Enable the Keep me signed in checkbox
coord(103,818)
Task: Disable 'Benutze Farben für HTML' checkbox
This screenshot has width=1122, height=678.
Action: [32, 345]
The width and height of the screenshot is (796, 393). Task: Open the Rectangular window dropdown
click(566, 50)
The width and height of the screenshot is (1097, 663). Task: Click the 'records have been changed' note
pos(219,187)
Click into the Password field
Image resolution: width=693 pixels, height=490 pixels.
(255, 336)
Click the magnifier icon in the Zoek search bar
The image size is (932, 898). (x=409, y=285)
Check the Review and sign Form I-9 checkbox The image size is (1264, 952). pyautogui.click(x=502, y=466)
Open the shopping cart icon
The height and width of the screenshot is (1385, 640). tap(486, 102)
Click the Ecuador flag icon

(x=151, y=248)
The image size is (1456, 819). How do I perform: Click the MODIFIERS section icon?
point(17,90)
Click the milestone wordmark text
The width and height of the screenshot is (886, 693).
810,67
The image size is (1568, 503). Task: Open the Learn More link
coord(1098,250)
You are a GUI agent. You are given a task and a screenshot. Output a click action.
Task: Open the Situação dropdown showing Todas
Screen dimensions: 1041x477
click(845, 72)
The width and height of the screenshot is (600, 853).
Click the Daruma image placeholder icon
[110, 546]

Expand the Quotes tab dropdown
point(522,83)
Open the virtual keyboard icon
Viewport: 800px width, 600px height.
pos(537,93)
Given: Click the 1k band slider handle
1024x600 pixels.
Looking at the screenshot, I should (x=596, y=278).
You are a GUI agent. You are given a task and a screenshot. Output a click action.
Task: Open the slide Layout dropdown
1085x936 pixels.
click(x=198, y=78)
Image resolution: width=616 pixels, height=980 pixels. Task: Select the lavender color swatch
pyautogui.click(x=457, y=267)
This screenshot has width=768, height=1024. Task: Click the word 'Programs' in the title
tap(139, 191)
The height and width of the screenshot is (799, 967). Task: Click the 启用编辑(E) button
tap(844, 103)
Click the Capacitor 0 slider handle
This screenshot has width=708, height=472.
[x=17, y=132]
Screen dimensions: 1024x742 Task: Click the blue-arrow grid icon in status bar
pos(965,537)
---------------
• Work required: Retype the material word for word, including every line.

• Finished task:
Enable the Keep me signed in checkbox
coord(103,818)
Task: Disable 'Benutze Farben für HTML' checkbox
This screenshot has width=1122, height=678.
Action: [32, 345]
The width and height of the screenshot is (796, 393). Task: Open the Rectangular window dropdown
click(566, 50)
The width and height of the screenshot is (1097, 663). Task: Click the 'records have been changed' note
pos(219,187)
Click into the Password field
Image resolution: width=693 pixels, height=490 pixels.
(255, 336)
Click the magnifier icon in the Zoek search bar
The image size is (932, 898). (x=409, y=285)
Check the Review and sign Form I-9 checkbox The image size is (1264, 952). pyautogui.click(x=502, y=466)
Open the shopping cart icon
The height and width of the screenshot is (1385, 640). tap(486, 102)
Click the Ecuador flag icon

(x=151, y=248)
The image size is (1456, 819). How do I perform: Click the MODIFIERS section icon?
point(17,90)
Click the milestone wordmark text
The width and height of the screenshot is (886, 693).
810,67
The image size is (1568, 503). Task: Open the Learn More link
coord(1098,250)
You are a GUI agent. You are given a task and a screenshot. Output a click action.
Task: Open the Situação dropdown showing Todas
Screen dimensions: 1041x477
click(845, 72)
The width and height of the screenshot is (600, 853).
Click the Daruma image placeholder icon
[110, 546]

Expand the Quotes tab dropdown
point(522,83)
Open the virtual keyboard icon
Viewport: 800px width, 600px height.
pos(537,93)
Given: Click the 1k band slider handle
1024x600 pixels.
Looking at the screenshot, I should (x=596, y=278).
You are a GUI agent. You are given a task and a screenshot. Output a click action.
Task: Open the slide Layout dropdown
1085x936 pixels.
click(x=198, y=78)
Image resolution: width=616 pixels, height=980 pixels. Task: Select the lavender color swatch
pyautogui.click(x=457, y=267)
This screenshot has width=768, height=1024. Task: Click the word 'Programs' in the title
tap(139, 191)
The height and width of the screenshot is (799, 967). Task: Click the 启用编辑(E) button
tap(844, 103)
Click the Capacitor 0 slider handle
This screenshot has width=708, height=472.
[x=17, y=132]
Screen dimensions: 1024x742 Task: Click the blue-arrow grid icon in status bar
pos(965,537)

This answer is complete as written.